Beneficial or Gimmick?
Eating a balanced diet helps keep your body functioning optimally and prevents nutritional diseases. Still, a lot of people experience nutritional deficiencies in their diet. To counter this problem, the food industry adopted fortification of common food products with extra nutrients. However, there are concerns that fortified foods are not the solution to nutritional deficiencies and may actually do more harm than good. Let us examine some fortified food pros and cons to understand these concerns better.
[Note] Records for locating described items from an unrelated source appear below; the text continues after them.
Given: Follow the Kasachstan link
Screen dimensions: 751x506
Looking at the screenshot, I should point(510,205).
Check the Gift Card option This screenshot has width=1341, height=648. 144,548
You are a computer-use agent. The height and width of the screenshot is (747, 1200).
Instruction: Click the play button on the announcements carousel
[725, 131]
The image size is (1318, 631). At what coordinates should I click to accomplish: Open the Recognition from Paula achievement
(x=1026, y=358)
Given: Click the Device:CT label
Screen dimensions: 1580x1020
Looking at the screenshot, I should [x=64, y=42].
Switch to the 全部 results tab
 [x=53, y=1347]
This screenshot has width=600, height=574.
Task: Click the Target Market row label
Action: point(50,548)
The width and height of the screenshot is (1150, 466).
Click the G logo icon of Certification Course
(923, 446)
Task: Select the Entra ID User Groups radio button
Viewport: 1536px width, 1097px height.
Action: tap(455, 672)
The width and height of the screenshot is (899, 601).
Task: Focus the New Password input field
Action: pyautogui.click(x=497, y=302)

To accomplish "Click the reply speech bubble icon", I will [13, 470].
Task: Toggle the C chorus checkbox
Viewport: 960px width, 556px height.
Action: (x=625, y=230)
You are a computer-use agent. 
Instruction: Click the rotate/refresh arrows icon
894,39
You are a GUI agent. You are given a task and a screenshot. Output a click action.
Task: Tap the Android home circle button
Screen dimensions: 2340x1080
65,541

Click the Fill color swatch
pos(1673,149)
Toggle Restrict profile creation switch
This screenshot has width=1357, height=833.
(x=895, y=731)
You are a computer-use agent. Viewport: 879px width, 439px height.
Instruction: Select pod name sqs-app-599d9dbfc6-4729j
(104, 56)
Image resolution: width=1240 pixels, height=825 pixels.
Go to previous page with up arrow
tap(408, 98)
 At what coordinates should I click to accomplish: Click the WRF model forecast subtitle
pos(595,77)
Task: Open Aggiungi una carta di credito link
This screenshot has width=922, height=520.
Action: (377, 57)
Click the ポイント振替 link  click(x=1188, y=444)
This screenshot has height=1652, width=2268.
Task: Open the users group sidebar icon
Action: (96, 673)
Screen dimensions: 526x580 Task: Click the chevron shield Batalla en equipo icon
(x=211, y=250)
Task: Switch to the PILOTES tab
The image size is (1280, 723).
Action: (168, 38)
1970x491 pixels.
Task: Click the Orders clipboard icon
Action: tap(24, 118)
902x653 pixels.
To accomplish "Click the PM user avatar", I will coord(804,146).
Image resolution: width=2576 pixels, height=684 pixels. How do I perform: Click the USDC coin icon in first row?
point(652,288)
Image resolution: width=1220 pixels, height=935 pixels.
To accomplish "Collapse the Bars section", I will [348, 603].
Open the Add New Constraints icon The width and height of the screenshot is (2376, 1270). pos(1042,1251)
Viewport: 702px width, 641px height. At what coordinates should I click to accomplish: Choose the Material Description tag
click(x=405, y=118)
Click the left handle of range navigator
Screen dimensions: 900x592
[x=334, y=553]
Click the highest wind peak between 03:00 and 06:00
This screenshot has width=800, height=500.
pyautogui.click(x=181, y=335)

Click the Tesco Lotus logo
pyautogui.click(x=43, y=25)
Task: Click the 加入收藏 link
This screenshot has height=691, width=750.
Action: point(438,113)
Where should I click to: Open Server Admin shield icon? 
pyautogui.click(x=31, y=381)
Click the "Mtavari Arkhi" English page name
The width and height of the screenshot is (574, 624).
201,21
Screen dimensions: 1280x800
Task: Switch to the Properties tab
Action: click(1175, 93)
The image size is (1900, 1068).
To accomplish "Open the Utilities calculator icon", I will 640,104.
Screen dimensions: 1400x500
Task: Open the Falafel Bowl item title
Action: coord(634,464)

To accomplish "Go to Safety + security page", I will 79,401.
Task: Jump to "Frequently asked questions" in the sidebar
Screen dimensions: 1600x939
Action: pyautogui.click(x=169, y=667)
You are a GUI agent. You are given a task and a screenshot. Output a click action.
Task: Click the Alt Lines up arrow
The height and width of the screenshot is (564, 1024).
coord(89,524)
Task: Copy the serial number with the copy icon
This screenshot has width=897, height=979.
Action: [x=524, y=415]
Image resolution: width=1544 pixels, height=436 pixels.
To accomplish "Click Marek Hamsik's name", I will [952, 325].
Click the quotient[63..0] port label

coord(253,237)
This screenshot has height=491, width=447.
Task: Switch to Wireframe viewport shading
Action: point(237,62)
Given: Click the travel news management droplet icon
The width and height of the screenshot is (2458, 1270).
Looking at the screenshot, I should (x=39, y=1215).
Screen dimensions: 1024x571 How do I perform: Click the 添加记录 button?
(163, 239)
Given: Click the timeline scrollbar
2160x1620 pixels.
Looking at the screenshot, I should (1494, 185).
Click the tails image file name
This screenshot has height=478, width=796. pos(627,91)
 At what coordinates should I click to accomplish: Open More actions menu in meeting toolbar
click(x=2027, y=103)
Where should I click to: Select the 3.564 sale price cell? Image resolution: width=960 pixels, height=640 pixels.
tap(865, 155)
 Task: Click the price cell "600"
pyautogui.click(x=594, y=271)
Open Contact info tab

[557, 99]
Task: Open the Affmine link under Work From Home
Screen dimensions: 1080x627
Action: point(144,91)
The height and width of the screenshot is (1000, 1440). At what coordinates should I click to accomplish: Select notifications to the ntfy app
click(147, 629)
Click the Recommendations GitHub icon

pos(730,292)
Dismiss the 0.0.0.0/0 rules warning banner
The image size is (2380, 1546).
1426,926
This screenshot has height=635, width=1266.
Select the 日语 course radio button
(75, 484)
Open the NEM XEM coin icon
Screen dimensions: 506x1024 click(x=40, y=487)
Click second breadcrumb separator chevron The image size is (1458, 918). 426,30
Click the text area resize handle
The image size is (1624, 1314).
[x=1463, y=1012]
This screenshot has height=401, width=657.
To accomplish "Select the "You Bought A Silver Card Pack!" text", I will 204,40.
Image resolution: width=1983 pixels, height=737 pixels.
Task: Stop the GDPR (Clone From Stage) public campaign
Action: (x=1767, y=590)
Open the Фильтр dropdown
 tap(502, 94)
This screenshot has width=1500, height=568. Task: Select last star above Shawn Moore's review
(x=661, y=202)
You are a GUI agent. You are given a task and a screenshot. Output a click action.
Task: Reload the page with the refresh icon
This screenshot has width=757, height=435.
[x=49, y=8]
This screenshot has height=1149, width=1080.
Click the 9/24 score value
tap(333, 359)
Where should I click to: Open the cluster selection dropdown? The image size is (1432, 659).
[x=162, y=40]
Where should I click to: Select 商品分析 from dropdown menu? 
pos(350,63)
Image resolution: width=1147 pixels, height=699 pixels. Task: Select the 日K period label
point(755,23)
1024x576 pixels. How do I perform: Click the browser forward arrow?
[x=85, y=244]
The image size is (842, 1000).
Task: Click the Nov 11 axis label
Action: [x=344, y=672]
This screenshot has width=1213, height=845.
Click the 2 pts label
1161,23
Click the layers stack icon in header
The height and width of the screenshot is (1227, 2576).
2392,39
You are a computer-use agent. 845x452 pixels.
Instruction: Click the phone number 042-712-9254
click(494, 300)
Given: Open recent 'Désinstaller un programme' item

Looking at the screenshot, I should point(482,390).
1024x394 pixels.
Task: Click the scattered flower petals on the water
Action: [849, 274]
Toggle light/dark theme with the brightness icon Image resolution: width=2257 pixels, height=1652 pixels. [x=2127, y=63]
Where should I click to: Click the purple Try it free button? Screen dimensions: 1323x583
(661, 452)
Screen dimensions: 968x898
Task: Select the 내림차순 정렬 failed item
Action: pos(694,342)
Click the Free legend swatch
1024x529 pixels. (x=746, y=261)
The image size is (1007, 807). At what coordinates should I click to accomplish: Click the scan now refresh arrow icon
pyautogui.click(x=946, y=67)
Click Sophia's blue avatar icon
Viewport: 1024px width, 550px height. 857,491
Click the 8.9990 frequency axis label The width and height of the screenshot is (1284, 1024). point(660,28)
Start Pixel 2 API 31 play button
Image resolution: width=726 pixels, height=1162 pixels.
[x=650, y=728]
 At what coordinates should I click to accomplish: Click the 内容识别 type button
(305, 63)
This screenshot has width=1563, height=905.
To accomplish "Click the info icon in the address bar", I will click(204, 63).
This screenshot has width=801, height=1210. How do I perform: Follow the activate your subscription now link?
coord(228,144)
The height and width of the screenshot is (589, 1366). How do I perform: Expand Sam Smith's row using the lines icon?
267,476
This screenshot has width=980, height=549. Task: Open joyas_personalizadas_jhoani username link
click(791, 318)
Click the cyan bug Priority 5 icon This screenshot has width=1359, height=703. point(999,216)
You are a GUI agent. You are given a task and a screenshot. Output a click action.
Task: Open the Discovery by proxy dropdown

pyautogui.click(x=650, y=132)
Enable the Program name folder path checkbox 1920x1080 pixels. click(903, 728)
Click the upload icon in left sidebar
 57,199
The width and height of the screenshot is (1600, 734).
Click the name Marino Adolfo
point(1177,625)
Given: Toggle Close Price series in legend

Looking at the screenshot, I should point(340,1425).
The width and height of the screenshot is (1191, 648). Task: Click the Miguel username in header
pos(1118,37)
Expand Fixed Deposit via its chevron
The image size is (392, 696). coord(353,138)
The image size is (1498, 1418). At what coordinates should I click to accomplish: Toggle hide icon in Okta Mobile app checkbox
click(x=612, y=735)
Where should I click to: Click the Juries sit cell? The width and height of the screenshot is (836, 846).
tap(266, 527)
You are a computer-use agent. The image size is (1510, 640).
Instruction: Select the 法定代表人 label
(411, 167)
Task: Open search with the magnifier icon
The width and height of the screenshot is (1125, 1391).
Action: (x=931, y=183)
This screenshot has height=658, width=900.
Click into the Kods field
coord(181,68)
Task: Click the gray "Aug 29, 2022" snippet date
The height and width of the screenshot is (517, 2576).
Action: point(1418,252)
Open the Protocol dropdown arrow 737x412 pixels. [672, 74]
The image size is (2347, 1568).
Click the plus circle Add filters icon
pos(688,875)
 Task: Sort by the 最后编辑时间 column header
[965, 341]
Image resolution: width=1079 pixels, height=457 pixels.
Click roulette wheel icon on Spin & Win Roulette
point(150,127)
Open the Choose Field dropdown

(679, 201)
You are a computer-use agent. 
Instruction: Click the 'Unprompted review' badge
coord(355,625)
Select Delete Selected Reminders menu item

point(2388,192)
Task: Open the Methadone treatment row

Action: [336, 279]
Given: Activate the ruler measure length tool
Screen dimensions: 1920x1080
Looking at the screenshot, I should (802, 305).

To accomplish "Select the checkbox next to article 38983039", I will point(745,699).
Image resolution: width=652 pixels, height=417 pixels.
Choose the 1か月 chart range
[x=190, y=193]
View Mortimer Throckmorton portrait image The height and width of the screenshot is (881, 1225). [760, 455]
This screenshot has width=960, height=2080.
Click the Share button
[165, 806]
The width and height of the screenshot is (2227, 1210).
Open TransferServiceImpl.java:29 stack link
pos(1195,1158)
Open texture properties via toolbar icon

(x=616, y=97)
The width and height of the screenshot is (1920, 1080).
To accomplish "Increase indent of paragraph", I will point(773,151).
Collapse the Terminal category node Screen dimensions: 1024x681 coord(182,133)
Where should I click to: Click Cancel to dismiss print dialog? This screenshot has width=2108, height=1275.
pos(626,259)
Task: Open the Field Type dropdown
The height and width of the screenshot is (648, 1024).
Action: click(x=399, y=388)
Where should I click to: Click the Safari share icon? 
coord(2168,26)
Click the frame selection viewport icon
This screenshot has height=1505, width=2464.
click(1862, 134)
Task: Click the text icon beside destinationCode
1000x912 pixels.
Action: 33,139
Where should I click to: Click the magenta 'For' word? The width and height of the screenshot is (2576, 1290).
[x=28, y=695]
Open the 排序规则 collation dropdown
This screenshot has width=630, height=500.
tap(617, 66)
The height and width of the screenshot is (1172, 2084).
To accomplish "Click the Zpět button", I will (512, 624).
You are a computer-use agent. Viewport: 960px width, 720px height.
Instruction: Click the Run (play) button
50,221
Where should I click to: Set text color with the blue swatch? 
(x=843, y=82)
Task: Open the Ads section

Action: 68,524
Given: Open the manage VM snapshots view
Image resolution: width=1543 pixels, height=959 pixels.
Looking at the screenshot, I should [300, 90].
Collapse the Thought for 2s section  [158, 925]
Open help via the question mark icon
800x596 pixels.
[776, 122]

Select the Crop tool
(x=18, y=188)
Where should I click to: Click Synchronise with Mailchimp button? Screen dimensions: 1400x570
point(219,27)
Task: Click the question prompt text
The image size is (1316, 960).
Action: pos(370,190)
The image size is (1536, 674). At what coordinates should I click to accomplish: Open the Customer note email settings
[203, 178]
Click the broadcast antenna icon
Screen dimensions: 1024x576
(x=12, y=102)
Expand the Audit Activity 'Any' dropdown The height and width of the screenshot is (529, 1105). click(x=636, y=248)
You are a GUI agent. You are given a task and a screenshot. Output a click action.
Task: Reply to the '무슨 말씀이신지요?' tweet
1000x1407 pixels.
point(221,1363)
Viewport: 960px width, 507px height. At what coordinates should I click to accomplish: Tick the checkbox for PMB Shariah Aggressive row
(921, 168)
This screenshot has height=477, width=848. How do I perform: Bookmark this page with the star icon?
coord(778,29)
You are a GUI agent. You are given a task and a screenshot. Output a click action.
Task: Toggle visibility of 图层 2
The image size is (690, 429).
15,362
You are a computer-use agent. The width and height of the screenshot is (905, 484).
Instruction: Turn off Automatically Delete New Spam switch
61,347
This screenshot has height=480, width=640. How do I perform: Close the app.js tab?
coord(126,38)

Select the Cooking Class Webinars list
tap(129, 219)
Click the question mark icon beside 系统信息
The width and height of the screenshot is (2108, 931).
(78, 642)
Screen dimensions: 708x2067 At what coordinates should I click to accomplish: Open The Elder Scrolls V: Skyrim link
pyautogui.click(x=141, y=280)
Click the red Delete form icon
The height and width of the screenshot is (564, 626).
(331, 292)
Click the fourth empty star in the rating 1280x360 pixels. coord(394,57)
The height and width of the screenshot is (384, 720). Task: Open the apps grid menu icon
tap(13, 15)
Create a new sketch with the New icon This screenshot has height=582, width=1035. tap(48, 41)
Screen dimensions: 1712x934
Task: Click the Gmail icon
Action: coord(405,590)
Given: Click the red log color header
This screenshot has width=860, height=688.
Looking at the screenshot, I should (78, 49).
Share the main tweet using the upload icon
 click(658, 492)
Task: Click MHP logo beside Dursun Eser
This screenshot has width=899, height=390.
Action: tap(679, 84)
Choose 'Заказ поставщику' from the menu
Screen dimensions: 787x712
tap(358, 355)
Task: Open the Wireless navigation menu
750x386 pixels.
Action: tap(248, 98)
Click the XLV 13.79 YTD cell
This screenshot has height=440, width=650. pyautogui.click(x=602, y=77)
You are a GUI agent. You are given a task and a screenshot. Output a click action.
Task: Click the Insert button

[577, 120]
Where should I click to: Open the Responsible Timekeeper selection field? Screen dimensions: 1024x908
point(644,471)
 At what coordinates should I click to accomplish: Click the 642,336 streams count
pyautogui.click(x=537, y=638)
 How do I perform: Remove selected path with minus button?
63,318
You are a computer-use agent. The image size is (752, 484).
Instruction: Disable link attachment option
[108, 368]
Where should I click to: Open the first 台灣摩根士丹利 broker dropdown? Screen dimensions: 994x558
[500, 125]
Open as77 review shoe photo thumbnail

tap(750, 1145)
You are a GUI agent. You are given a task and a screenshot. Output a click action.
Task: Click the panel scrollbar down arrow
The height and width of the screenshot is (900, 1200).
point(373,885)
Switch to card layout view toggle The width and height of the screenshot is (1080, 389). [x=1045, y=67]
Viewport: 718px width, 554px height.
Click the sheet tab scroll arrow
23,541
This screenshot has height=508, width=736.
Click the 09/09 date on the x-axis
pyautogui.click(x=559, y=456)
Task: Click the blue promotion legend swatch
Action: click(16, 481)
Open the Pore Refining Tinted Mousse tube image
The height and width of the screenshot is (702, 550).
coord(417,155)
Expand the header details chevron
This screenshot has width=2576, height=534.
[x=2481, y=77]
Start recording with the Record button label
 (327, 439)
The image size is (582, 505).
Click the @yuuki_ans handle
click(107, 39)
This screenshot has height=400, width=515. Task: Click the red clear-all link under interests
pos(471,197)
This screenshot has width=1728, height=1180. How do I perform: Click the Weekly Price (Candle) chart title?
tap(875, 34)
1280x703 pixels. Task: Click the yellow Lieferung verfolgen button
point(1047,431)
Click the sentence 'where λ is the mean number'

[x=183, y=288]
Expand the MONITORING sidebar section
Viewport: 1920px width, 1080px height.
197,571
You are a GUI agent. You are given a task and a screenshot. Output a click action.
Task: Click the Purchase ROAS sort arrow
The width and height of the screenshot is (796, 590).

The Case for Fortification
Perhaps the strongest argument in the fortified food pros and cons debate is the eradication of diseases such as pellagra, rickets, goiter and beriberi due to filling nutritional deficiencies.
The Dangers of Fortified Foods
Vitamin overdoses have been linked to diseases such as colon-rectal cancer. Others, such as vitamin A pose a risk for birth defects when consumed in excess during pregnancy.
Most products that are fortified prominently advertise the fact. This may cause you to overlook their overall nutritional value or lack thereof. You also can't authenticate the claims companies make on the labels, meaning the amount of nutrients per serving may be misleading
A new study shows that when a snack food had claims that is was a good source of a specific vitamin people were less likely to check the Nutritional Fact label and were more likely to choose that product over a similar product not claiming the added nutritional benefits.
People in the study also felt that the product was healthier than the similar product that didn’t have the claim on the package, even though the products were virtually the same.
From the fortified food pros and cons, it is clear that they can help fill the gaps in our diet and prevent deficiencies. However, fortified foods should not be used as a substitute to whole foods from natural plant and animal sources. Care should also be taken not to consume more than the recommended daily values of a nutrient for your demographic. Also, always compare the nutritional label no matter what claims are made on the packaging of the product.